Uncompromised Spiritual Commitment
On motion of Mary Baker Eddy, at a meeting of the Christian Scientist Association on April 12, 1879, it was voted "To organize a church designed to commemorate the word and works of our Master, which should reinstate primitive Christianity and its lost element of healing" (Manual p.17). The healing in this case is non-medical healing - purely spiritual healing, or Christ healing, or in its highest sense, divine healing.
Mary Baker Eddy writes of herself:
The Scriptures inform us that Christ Jesus never resorted to drugs, but proceeded from a higher-level platform where healing is natural and efficient, on the basis that disease is not a part of the divine process of God, Life, being reflected in life. This means that health can be restored on the basis of divine authority - a type of spiritual intervention to restore the 'world of normal,' to restore harmony, health, well-being. The Scriptures also inform us that Christ Jesus stepped up to the plate and met the human need. Multitudes came to be healed, and they were healed. In some cases, his disciples were not as successful. There may have been many such cases. We are told that in one instance he commented on their lack of "faithfulness" (their being unfaithful in participating in the divine process.) "How long shall I be with you?" he added (Matt. 17:17). Evidently success depends on a high degree of understanding and acknowledgement in divine Science. Until this degree is reached, care is required. The Master was evidently aware of this requirement.
The Samaritan Principle
Christ Jesus presented a parable. He spoke of a traveller who was attacked, robbed, injured, and left at the road side to fend for himself. Since parables are stories in metaphor, the traveller was likely a person who was attacked by a disease, struck down, injured, and robbed of his confidence. Three people came that way. A priest saw the case, and saw himself impotent to help. To avoid having to deal with his own impotence, he made a detour around the scene. Another man came, of the high-minded class. He acted the same, though probably for a different reason. He may have asked, as is common today, "has this man health insurance? Can he afford the care he needs?" And as it is increasingly the case, he simply walked by. The third person who come that way acted as a divine human being would. At this point in the parable, Christ Jesus described how such an intensely human person would respond, which he named a Samaritan. He describes four different processes (Luke 10:33).
For the first response, an immediate response, the healer cleanses the wounds with oil and wine (with consecration, charity, gentleness... and inspiration and understanding). Then he binds up his wounds for the healing to unfold.
For the second response, the healer places the man on his own donkey and takes him to an inn. In other words, the healer assures the victim is placed into an environment of care in which the victim can recover.
For the third response, the healer remains at the inn and takes care of the injured person until the healing is sufficiently progressed that the victim can recover on his own.
For the fourth response, the healer arranges with the innkeeper that the victim will have all his human needs met, for however long it would take for the healing to be complete.
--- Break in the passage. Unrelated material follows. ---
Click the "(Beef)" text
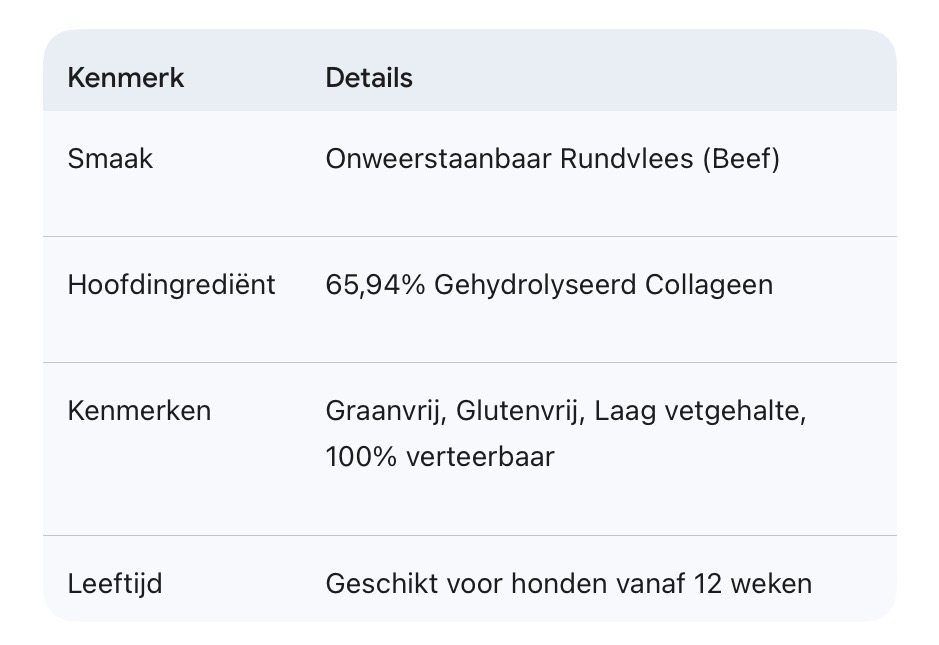This screenshot has width=939, height=645. (741, 158)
He promises that the costs will be taken care of by him in due course.
When any of these types of responses are needed, the Christian Science nursing service exists to provide them.
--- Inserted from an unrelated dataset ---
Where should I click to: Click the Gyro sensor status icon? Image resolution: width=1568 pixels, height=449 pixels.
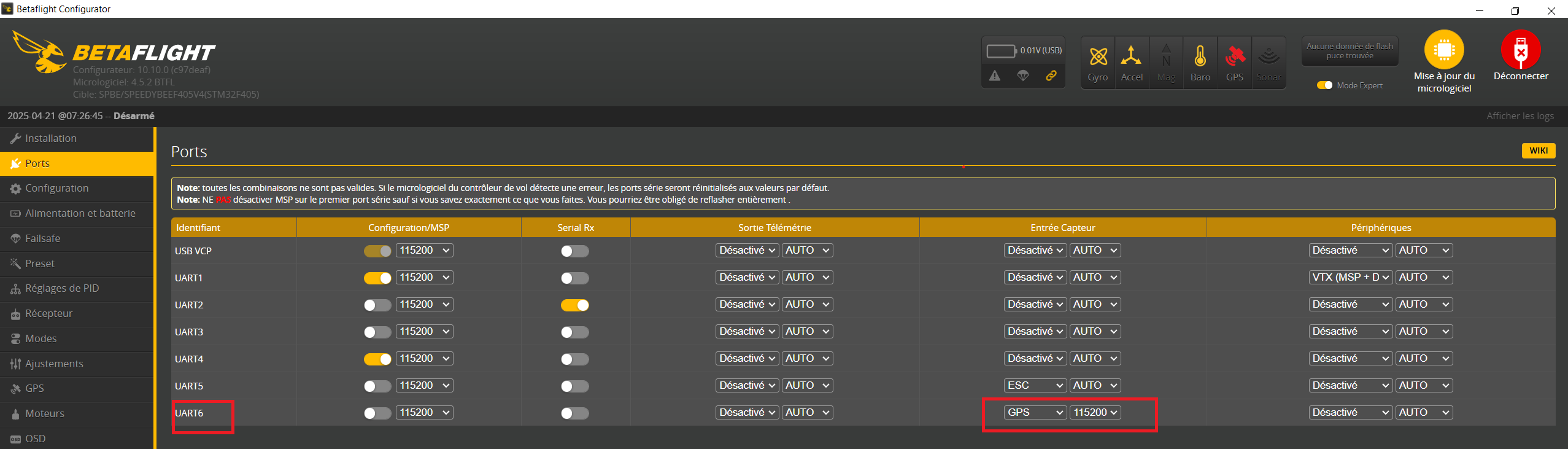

The Christian Science Nursing Service
The service is essential, because it is the only facility available to Christian Scientists to achieve a healing with the same gentle and supportive care in a non-medical environment as a person would receive otherwise. This requires a high level of humanist commitment, rare as the extreme cases may be. Without this commitment to meet the human need as required, the Christian Science church is an empty house. This makes the Christian Science nurse and the supporting nursing service, one of the most critical institution for the welfare of the Christian Science church, including the funding for it and for its liabilities. That's not a small task, and permeates all levels as required, from the local level to the national level, and higher.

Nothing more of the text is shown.